[BEGIN Records to use]

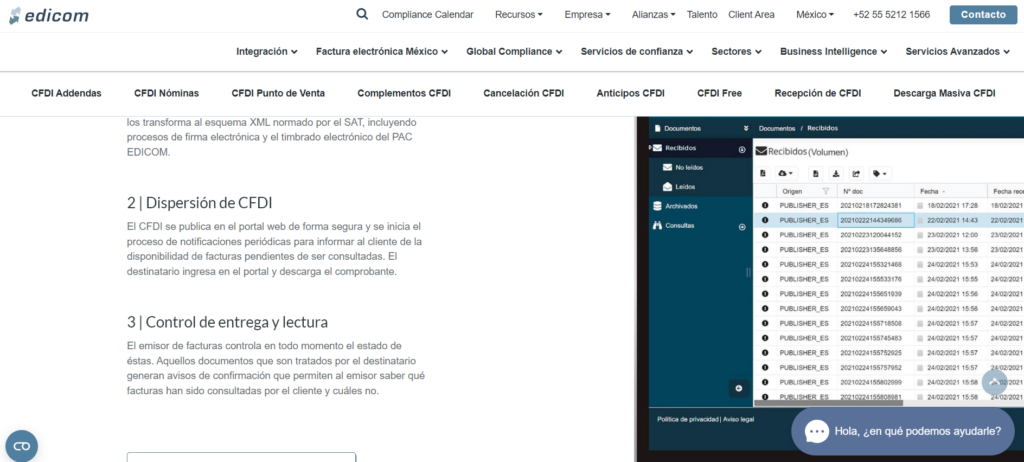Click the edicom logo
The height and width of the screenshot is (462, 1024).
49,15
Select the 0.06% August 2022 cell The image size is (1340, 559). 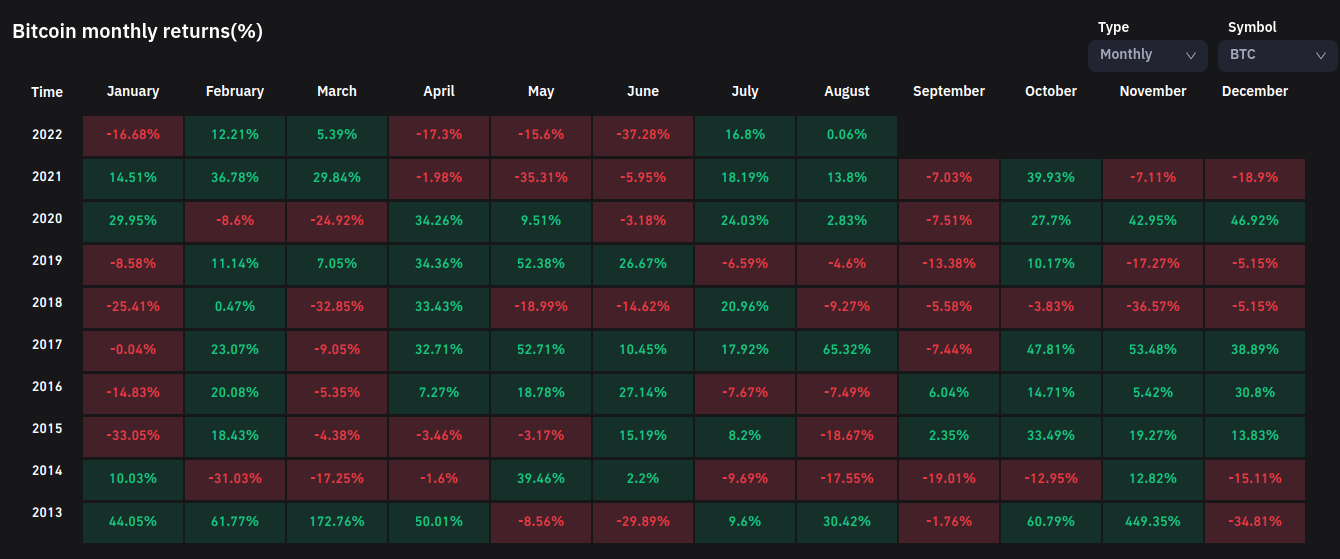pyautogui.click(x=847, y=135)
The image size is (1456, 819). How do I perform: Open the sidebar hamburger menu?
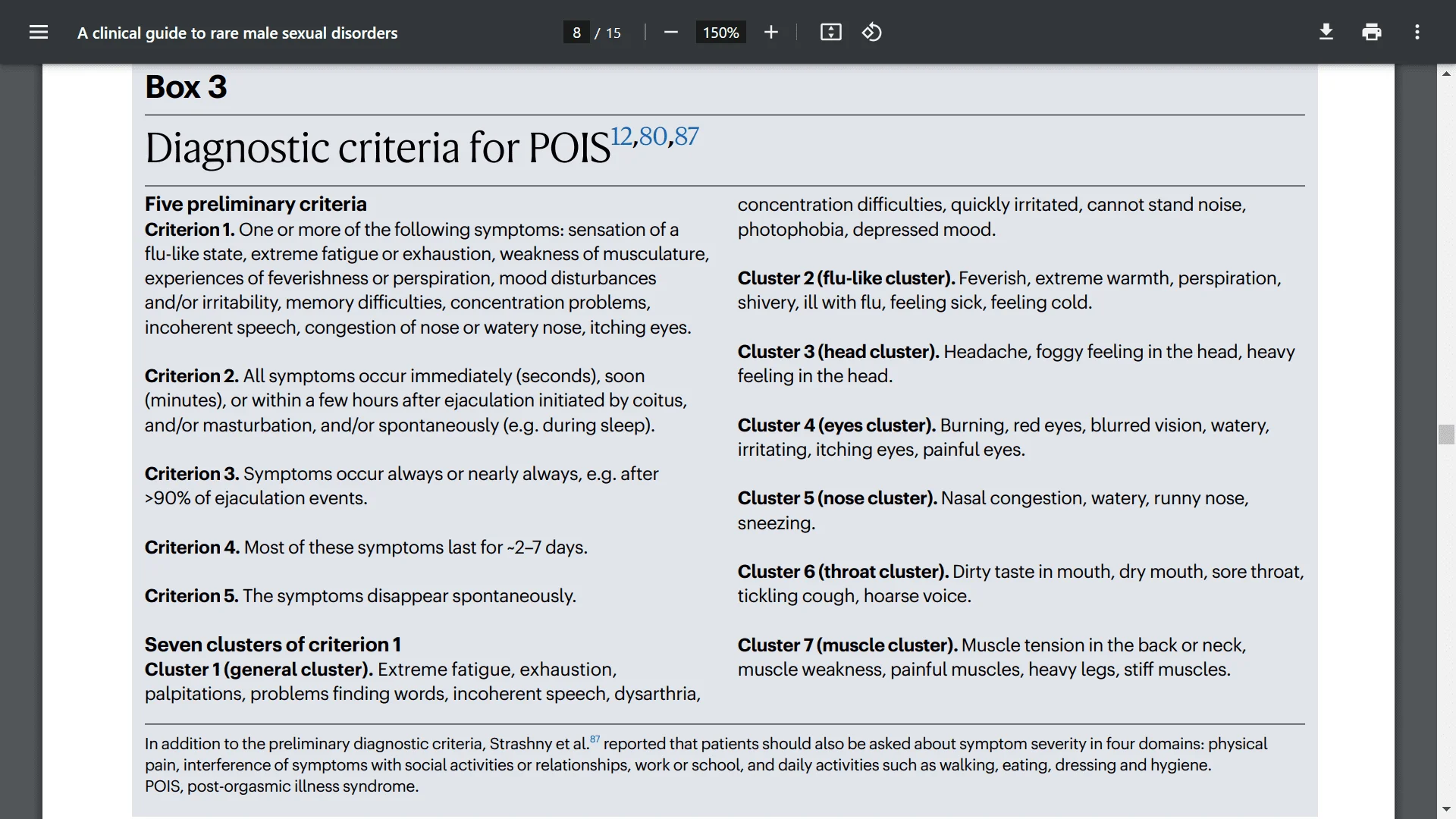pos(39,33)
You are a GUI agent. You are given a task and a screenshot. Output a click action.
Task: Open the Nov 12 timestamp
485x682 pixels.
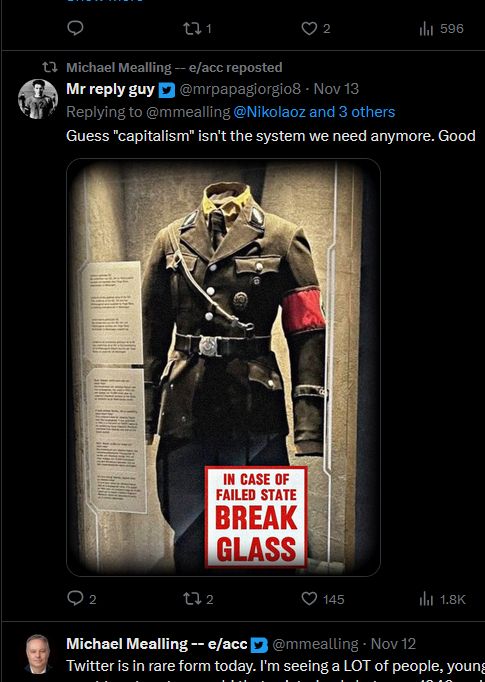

[END Records to use]

--- Given task ---
Reproduce the records verbatim, starting at the line that contains "The image size is (1456, 819)." and ending at the end of the records, with both ends included. Leave the pictures out of your answer.

--- Task answer ---
The image size is (1456, 819). How do I perform: Open the sidebar hamburger menu?
pos(39,33)
You are a GUI agent. You are given a task and a screenshot. Output a click action.
Task: Open the Nov 12 timestamp
485x682 pixels.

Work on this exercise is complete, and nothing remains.